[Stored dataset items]
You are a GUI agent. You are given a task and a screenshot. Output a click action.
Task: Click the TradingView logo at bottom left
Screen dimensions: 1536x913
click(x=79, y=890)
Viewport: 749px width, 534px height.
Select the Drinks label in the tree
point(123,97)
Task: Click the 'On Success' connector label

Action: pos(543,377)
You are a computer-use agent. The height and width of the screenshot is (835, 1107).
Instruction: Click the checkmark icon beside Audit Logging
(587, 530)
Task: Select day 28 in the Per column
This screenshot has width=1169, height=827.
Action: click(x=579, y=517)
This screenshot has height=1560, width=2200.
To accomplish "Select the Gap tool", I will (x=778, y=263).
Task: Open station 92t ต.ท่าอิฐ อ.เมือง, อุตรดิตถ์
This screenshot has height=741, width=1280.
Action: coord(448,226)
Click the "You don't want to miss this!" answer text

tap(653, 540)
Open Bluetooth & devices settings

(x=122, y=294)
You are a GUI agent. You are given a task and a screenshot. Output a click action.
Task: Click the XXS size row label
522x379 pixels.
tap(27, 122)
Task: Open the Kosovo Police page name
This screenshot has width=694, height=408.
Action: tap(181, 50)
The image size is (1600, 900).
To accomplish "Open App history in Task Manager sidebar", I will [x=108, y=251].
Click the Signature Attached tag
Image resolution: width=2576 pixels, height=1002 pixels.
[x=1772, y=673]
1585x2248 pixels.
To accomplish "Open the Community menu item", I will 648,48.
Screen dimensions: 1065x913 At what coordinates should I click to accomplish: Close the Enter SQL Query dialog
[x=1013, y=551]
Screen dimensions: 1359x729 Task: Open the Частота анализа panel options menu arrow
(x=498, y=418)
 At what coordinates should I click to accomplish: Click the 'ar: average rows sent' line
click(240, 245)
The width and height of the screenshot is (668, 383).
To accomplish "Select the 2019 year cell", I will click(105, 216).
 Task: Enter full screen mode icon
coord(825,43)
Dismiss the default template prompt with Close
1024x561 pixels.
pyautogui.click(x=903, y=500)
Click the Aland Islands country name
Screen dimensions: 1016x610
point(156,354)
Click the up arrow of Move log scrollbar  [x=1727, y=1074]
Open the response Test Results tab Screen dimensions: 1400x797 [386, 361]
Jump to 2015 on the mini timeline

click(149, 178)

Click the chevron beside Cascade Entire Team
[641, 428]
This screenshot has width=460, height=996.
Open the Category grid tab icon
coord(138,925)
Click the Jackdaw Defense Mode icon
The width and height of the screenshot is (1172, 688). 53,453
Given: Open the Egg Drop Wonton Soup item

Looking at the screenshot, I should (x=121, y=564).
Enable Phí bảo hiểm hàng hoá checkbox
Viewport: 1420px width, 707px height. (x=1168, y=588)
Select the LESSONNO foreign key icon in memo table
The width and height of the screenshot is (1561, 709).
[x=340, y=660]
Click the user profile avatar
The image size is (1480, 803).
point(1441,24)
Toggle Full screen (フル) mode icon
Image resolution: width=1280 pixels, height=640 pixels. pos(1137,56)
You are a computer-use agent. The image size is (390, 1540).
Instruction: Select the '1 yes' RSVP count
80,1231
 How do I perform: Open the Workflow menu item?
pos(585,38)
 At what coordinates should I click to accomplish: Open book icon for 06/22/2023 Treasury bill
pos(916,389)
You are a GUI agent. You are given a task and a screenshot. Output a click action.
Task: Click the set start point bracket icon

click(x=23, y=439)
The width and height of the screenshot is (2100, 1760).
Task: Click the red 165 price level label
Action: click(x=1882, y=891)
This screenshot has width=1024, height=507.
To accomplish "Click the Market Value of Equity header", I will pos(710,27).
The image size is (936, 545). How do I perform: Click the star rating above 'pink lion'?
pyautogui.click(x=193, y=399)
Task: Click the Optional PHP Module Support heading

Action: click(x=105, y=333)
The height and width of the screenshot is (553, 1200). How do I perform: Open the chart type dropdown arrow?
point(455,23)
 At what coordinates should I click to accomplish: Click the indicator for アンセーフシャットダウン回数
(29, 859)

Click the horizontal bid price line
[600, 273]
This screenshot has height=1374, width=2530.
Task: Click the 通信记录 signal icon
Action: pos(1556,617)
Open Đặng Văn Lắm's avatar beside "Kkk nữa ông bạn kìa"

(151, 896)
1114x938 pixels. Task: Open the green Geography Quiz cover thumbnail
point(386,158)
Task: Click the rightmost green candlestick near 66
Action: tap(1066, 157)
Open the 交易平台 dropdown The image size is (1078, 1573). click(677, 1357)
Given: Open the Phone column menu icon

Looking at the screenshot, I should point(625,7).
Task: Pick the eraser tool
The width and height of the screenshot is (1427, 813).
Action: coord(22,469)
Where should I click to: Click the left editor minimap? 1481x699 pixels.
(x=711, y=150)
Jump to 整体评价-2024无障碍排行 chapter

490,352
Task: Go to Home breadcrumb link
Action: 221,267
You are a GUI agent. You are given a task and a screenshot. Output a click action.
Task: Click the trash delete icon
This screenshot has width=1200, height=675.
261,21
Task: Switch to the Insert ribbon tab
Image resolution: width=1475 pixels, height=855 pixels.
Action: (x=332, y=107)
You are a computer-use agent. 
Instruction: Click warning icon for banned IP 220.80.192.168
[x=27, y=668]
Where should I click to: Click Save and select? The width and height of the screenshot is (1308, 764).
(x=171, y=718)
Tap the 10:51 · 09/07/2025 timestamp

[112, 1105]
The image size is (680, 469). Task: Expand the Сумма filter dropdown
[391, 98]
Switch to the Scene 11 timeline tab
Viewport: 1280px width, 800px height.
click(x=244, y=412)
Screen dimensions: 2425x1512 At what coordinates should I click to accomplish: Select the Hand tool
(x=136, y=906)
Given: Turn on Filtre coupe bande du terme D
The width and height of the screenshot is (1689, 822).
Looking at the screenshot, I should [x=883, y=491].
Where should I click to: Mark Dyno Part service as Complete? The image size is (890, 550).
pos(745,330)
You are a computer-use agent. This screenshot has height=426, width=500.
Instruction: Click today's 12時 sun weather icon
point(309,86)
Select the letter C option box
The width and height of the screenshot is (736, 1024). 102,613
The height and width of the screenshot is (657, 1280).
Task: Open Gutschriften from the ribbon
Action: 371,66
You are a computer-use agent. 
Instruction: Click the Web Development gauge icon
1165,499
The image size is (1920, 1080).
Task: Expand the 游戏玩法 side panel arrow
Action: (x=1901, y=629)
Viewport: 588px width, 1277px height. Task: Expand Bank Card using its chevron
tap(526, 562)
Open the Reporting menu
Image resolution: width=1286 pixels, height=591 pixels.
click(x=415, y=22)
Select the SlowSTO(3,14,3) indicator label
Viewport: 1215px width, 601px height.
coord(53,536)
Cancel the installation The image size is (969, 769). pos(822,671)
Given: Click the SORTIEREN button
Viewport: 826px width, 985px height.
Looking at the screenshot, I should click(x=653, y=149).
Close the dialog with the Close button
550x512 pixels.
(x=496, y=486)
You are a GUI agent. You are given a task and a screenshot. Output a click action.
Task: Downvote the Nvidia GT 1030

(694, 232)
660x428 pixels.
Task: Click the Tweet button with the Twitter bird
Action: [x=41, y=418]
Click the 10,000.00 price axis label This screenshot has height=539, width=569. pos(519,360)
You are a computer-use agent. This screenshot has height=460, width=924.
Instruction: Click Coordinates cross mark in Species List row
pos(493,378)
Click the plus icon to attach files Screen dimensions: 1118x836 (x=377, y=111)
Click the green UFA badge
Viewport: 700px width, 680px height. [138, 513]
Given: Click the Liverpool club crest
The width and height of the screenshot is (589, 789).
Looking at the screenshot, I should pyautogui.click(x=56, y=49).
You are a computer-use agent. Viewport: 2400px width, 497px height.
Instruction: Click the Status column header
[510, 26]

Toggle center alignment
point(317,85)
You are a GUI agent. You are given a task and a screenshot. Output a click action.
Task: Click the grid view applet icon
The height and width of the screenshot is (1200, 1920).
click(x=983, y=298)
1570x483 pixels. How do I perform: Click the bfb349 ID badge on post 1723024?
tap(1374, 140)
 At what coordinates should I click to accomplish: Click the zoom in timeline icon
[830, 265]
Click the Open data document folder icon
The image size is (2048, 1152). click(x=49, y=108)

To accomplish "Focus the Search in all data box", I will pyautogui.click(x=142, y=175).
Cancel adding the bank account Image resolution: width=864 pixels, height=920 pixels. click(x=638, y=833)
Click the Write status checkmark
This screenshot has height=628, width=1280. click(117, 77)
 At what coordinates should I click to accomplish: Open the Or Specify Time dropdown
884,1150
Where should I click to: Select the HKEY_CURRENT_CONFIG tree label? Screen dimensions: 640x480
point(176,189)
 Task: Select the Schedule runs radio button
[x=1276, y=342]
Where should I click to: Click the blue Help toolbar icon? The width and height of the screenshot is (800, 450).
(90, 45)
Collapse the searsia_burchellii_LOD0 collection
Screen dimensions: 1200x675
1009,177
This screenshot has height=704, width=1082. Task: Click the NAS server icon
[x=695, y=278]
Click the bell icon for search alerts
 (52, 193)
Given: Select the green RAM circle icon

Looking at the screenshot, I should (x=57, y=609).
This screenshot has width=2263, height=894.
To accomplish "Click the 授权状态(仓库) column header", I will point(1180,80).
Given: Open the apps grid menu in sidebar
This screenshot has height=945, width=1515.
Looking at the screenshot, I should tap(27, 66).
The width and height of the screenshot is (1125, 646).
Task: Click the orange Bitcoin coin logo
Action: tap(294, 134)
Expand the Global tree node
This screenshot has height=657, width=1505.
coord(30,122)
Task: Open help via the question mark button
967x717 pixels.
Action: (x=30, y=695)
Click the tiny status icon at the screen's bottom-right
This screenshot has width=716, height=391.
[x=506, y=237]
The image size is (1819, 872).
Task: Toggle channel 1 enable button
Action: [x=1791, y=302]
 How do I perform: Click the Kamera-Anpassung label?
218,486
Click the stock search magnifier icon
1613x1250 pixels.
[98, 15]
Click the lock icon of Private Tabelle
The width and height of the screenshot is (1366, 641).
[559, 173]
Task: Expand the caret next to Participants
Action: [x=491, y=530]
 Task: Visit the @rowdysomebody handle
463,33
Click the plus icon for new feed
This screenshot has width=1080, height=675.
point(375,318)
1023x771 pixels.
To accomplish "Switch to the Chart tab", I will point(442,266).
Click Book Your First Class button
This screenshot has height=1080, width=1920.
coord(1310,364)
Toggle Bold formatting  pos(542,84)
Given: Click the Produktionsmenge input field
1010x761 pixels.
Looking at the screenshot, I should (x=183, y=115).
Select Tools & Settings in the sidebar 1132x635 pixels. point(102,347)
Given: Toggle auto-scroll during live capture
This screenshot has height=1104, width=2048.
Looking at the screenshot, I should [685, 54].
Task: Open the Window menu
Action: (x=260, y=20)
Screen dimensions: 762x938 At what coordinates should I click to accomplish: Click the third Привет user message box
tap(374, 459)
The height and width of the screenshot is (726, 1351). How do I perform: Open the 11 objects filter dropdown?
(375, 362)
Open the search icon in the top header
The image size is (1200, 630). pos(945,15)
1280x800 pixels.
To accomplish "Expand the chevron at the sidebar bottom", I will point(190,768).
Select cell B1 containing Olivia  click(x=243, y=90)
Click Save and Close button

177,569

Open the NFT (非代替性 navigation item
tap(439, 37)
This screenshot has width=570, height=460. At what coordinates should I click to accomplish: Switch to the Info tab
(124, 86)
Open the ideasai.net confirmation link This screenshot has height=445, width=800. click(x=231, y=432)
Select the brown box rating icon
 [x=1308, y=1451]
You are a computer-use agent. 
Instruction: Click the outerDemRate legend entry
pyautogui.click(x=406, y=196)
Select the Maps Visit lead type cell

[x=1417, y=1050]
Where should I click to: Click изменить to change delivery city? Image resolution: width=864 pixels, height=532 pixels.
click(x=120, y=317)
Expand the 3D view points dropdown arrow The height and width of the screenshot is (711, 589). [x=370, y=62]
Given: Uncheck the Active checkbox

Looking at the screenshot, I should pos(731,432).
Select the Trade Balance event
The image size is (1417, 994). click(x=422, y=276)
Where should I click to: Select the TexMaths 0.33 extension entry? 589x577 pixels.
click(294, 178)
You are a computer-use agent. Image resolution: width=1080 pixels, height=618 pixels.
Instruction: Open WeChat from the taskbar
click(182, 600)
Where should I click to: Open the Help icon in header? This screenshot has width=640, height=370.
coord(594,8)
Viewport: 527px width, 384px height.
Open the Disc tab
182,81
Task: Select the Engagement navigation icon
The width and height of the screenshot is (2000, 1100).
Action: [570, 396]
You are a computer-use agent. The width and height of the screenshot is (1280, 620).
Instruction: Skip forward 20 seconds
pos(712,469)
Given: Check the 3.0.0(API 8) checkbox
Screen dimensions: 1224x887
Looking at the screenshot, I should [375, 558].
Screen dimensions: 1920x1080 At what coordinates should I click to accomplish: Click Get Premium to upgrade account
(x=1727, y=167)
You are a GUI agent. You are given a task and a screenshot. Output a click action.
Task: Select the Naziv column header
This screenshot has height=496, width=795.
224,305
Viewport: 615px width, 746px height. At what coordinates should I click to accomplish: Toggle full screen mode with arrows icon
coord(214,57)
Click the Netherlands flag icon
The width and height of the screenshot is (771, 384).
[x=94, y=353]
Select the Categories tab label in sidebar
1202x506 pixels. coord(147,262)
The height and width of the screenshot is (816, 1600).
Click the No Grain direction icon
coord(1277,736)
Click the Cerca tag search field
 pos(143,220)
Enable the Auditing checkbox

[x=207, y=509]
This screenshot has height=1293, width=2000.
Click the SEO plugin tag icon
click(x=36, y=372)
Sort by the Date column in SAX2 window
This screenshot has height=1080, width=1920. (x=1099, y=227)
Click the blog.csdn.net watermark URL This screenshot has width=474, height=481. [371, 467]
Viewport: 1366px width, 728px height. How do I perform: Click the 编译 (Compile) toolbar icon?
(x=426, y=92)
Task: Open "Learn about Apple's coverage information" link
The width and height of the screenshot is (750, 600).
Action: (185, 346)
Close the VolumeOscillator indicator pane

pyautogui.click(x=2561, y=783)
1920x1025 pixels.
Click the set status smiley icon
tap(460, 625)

> **Given problem**
Rewrite every row from the line containing "The height and width of the screenshot is (816, 1600)." down to the final row, substituting "emoji" for "smiley" and leaving everything else unchanged.

> **Expected answer**
The height and width of the screenshot is (816, 1600).
Click the No Grain direction icon
coord(1277,736)
Click the Cerca tag search field
 pos(143,220)
Enable the Auditing checkbox

[x=207, y=509]
This screenshot has height=1293, width=2000.
Click the SEO plugin tag icon
click(x=36, y=372)
Sort by the Date column in SAX2 window
This screenshot has height=1080, width=1920. (x=1099, y=227)
Click the blog.csdn.net watermark URL This screenshot has width=474, height=481. [371, 467]
Viewport: 1366px width, 728px height. How do I perform: Click the 编译 (Compile) toolbar icon?
(x=426, y=92)
Task: Open "Learn about Apple's coverage information" link
The width and height of the screenshot is (750, 600).
Action: (185, 346)
Close the VolumeOscillator indicator pane

pyautogui.click(x=2561, y=783)
1920x1025 pixels.
Click the set status emoji icon
tap(460, 625)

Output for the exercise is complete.